Migrating from kube-prometheus-stack to Google Managed Prometheus

I spent a couple of days migrating our monitoring stack from self-hosted kube-prometheus-stack (KPS) to GKE’s native Google Managed Prometheus (GMP). The end result is simpler, cheaper, and removes about 2 TiB of persistent storage we no longer need. But the migration had enough non-obvious gotchas that I wanted to write it all down.

Why migrate? Link to heading

kube-prometheus-stack bundles Prometheus, Alertmanager, Grafana, node-exporter, kube-state-metrics, and the Prometheus operator into one Helm chart. It works well, but on GKE you’re duplicating what the platform already provides:

GKE managed collection handles metric scraping via collectors in gmp-system
Cloud Monitoring stores metrics and supports PromQL natively in Metrics Explorer
Managed kube-state-metrics and cAdvisor are available as GKE components — no need to self-host
GKE managed alertmanager handles alert routing without running your own StatefulSet

With KPS, I was maintaining Prometheus replicas with 800 GiB PVCs each in production, plus Alertmanager, Grafana, and a bunch of ServiceMonitors. GMP replaces all of that with managed infrastructure.

The migration strategy Link to heading

I rolled this out environment by environment — staging first, then production — with a long soak period between. The approach:

Deploy GMP alongside KPS (both running in parallel)
Validate GMP alerts fire correctly
Swap DNS so GMP gets the primary alertmanager hostname
Scale KPS to zero
Decommission KPS entirely

Running both in parallel is important. You’ll get duplicate alerts for a while, but that’s much better than missing alerts during the cutover.

Step 1: Enable GMP on the cluster Link to heading

In Terraform, enable managed collection and the built-in components:

resource "google_container_cluster" "cluster" {
  # ...
  monitoring_config {
    managed_prometheus {
      enabled = true
    }
    enable_components = [
      "SYSTEM_COMPONENTS",
      "STORAGE",
      "HPA",
      "POD",
      "DAEMONSET",
      "DEPLOYMENT",
      "STATEFULSET",
      "CADVISOR",
      "KUBELET",
    ]
  }
}

SYSTEM_COMPONENTS deploys kube-state-metrics and a few other collectors. The rest give you granular resource metrics — storage, HPA, pod/deployment/statefulset/daemonset status, cAdvisor container metrics, and kubelet stats. Once this is applied, you’ll see collector pods in the gmp-system namespace.

You’ll also need monitoring.viewer on the GKE node service account so the collectors can write to Cloud Monitoring.

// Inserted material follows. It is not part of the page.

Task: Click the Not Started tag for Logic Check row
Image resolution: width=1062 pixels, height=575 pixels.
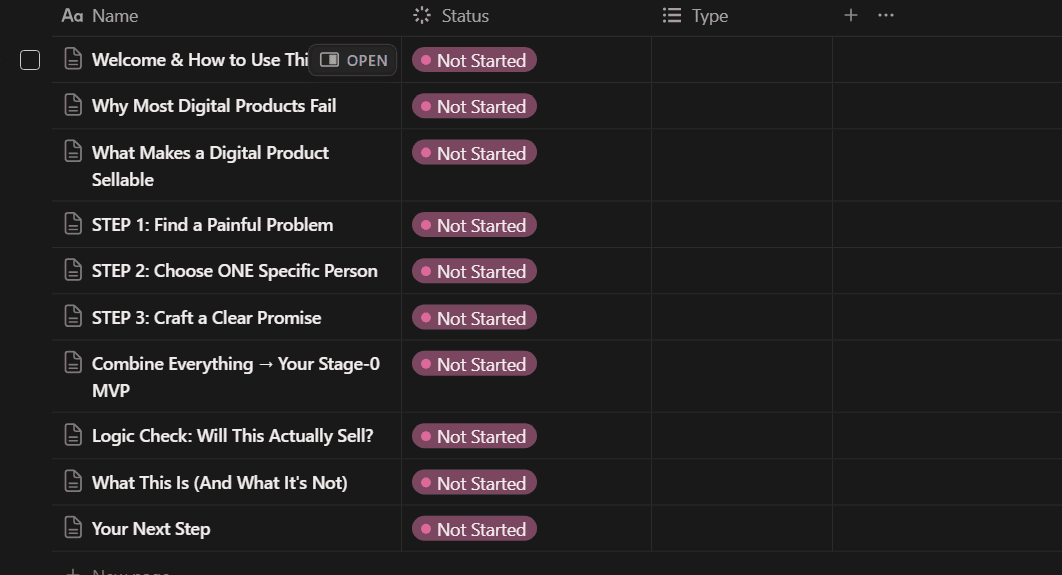Action: click(474, 436)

Step 2: Set up alerting rules with ClusterRules Link to heading

GMP uses its own CRDs instead of PrometheusRule. The main one for alerting is ClusterRules:

apiVersion: monitoring.googleapis.com/v1
kind: ClusterRules
metadata:
  name: kubernetes-apps
  namespace: gmp-public
spec:
  groups:
    - name: kubernetes-apps
      interval: 60s
      rules:
        - alert: KubePodCrashLooping
          expr: max_over_time(kube_pod_container_status_waiting_reason{reason="CrashLoopBackOff"}[5m]) >= 1
          for: 15m
          labels:
            severity: warning
          annotations:
            summary: "Pod {{ $labels.namespace }}/{{ $labels.pod }} is crash looping"

I organised these using kustomize — a base/ directory with cluster-agnostic rules, and per-environment overlays for things like GCP project IDs in console URLs:

google-managed-prometheus/
├── base/
│   ├── kustomization.yaml
│   ├── cluster-rules-kubernetes-apps.yaml
│   ├── cluster-rules-node-exporter.yaml
│   └── ...
├── staging/
│   ├── kustomization.yaml
│   └── cluster-rules.yaml   # environment overrides
└── production/
    └── ...

One thing to note: GMP ClusterRules must go in the gmp-public namespace (or another namespace you’ve configured). The rule evaluator only watches specific namespaces.

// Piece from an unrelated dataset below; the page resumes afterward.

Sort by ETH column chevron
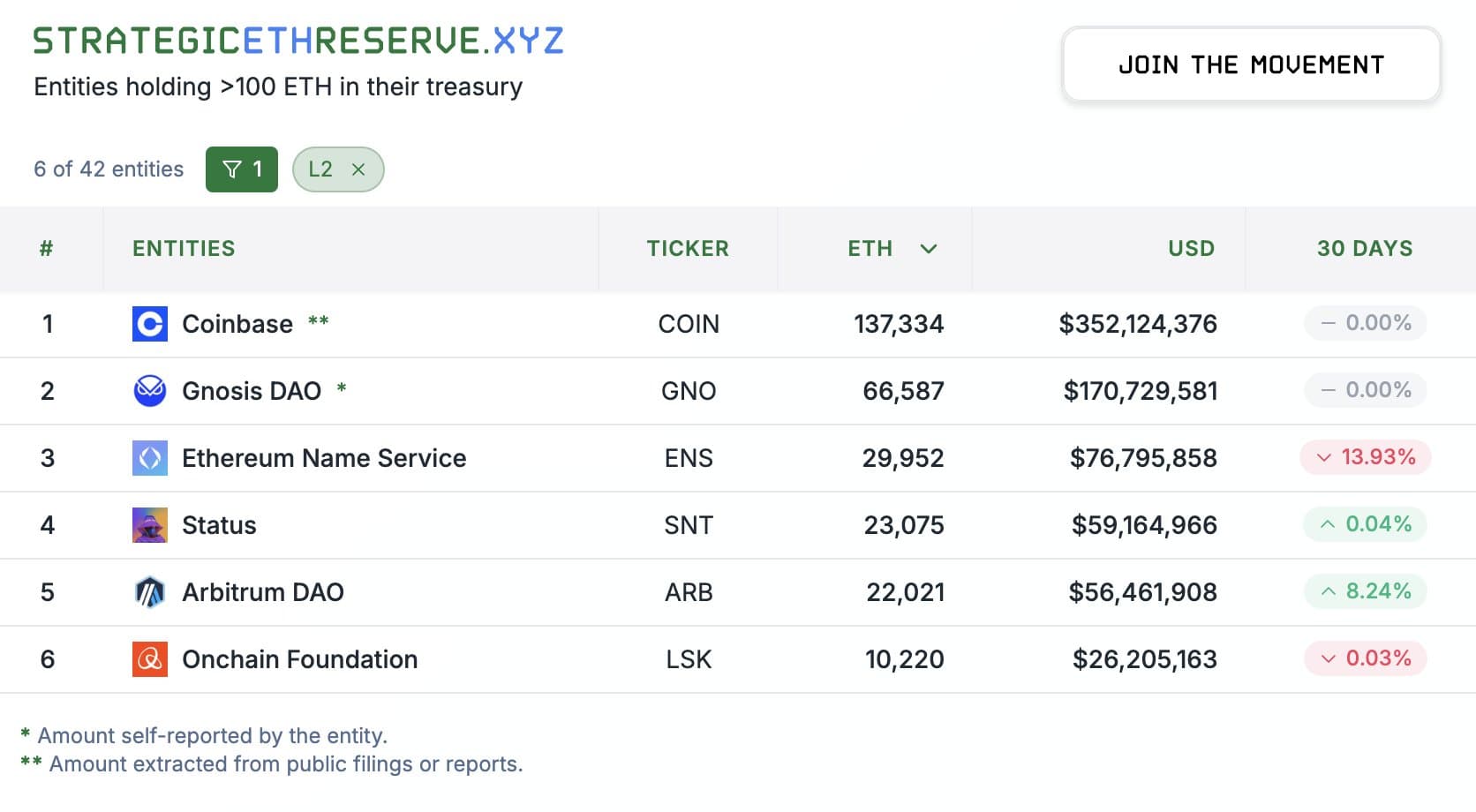The height and width of the screenshot is (812, 1476). pos(928,249)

Step 3: Set up PodMonitoring Link to heading

PodMonitoring is GMP’s replacement for ServiceMonitor. It tells the collectors which pods to scrape:

apiVersion: monitoring.googleapis.com/v1
kind: PodMonitoring
metadata:
  name: my-app
  namespace: production
spec:
  selector:
    matchLabels:
      app.kubernetes.io/name: my-app
  endpoints:
    - port: metrics
      interval: 30s

The main difference from ServiceMonitor: PodMonitoring is namespace-scoped by default. If your app runs in production, the PodMonitoring goes in production. There’s also ClusterPodMonitoring for cross-namespace scraping.

Step 4: Configure the managed alertmanager Link to heading

This is where the biggest gotcha lives.

GMP ships a managed alertmanager in gmp-system. You configure it by creating a secret named alertmanager in the gmp-public namespace:

kubectl create secret generic alertmanager \
  --namespace gmp-public \
  --from-file=config.yaml=alertmanager-config.yaml

The config format is standard alertmanager YAML. But there’s a critical limitation: the managed alertmanager does not support external template files.

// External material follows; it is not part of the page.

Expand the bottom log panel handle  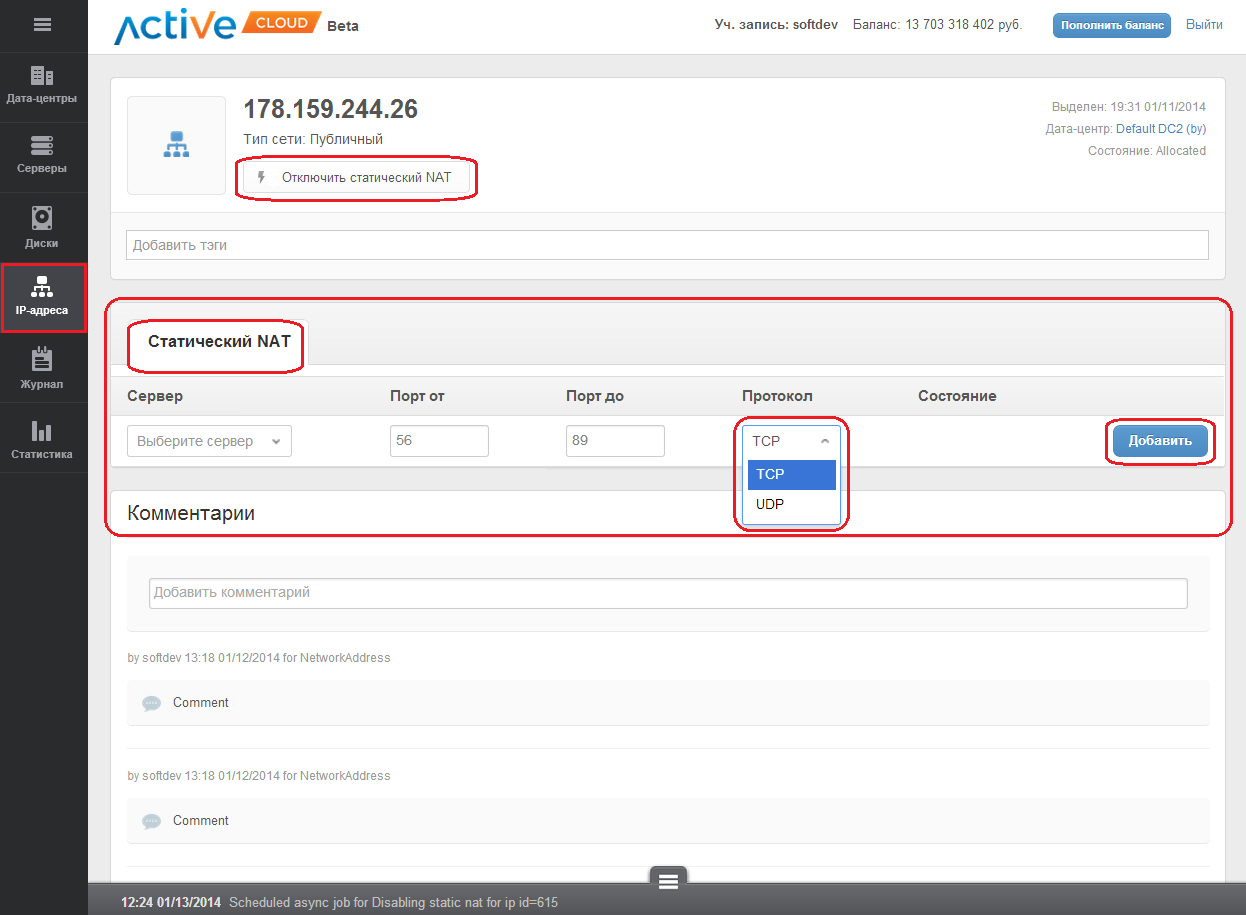coord(668,880)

Why external templates don’t work Link to heading

The managed alertmanager uses a config-reloader sidecar that copies config.yaml from the mounted secret to a shared emptyDir volume. The alertmanager container reads from that volume. But the config-reloader only copies the file named config.yaml — any other files in the secret (like slack.tmpl) are not copied to the shared volume and are invisible to the alertmanager container.

This means you can’t do:

# This won't work with GMP managed alertmanager
templates:
  - '/etc/alertmanager/config/*.tmpl'

The fix: inline everything Link to heading

You have to inline all your Go templates directly in the alertmanager config YAML. Use YAML literal block scalars (|) and Go template whitespace trimming ({{- / -}}) to keep things manageable:

receivers:
  - name: slack-alerts
    slack_configs:
      - channel: '#alerts'
        send_resolved: true
        color: |
          {{- if eq .Status "firing" -}}
            {{- if eq (index .Alerts 0).Labels.severity "critical" -}}
              danger
            {{- else if eq (index .Alerts 0).Labels.severity "error" -}}
              danger
            {{- else if eq (index .Alerts 0).Labels.severity "warning" -}}
              warning
            {{- else -}}
              #439FE0
            {{- end -}}
          {{- else -}}
            good
          {{- end -}}
        title: |
          [{{ .Status | toUpper }}{{ if eq .Status "firing" }}:{{ .Alerts | len }}{{ end }}] {{ (index .Alerts 0).Labels.alertname }}
        text: |
          {{- range .Alerts }}
          *Env:* {{ .Labels.namespace }}
          {{- if .Labels.pod }} | *Pod:* {{ .Labels.pod }}{{ end }}
          {{- if .Annotations.summary }}
          *Summary:* {{ .Annotations.summary }}
          {{- end }}
          {{- if .Annotations.description }}
          *Description:* {{ .Annotations.description }}
          {{- end }}
          {{ end }}

This is verbose but it works. The whitespace trimming ({{- and -}}) is essential — without it you get blank lines everywhere in your Slack messages.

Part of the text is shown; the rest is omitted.